Those who prefer their science fiction with a little more science will already have come across the monumental Martian trilogy produced (indeed, "written" seems too modest a word) by Kim Stanley Robinson in the 1990s. In Red Mars, Green Mars and Blue Mars, Robinson leads the reader on what may be the ultimate road trip, a wild ride whose scope involves the transformation of the Red Planet to support human life following colonisation by Earth. Ultimately, this series of works is as much about the social and political development of a new community as it is about ecology and space flight - recurrent patterns in Martian literature.

Milestones such as these will be well known, but Crossley also looks much more deeply into the literature and draws out gems that have sadly become less familiar, over time, to a general readership.
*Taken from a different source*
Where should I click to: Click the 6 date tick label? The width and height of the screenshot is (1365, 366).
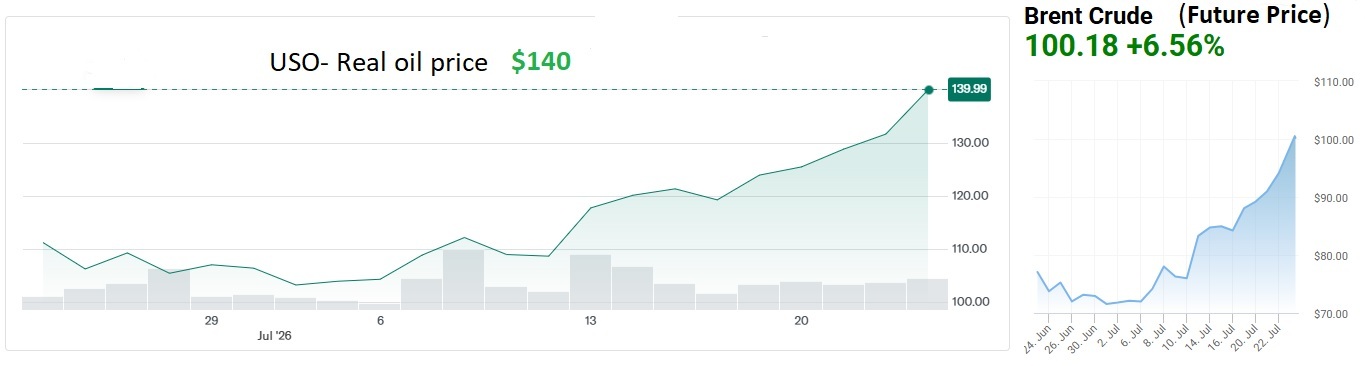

Tales from the 1950s such as Ray Bradbury's The Martian Chronicles and Arthur C. Clarke's The Sands of Mars, which share a common landscape but have divergent themes (the former apocalyptic and questioning, the latter technological and progressive) demonstrate just how rich and diverse a literary ecology can be. Further back in time - in 1912 - we reach A Princess of Mars, the spectacularly fanciful Martian romance of Edgar Rice Burroughs, which includes a few nods to the astronomical theories of the day but places far more emphasis on the "light" aspects of light reading, and is so testosterone-friendly that it cries out to be remade as a video game.

The canvas is vast, the characters numerous, the challenge immense, but Crossley has successfully tied together a huge number of literary strands. He presents them in a thoughtful and engaging way that both richly illustrates the development of the Martian genre (if it can be so labelled) and highlights the ways in which the concerns of the authors speak to us about their own time and place.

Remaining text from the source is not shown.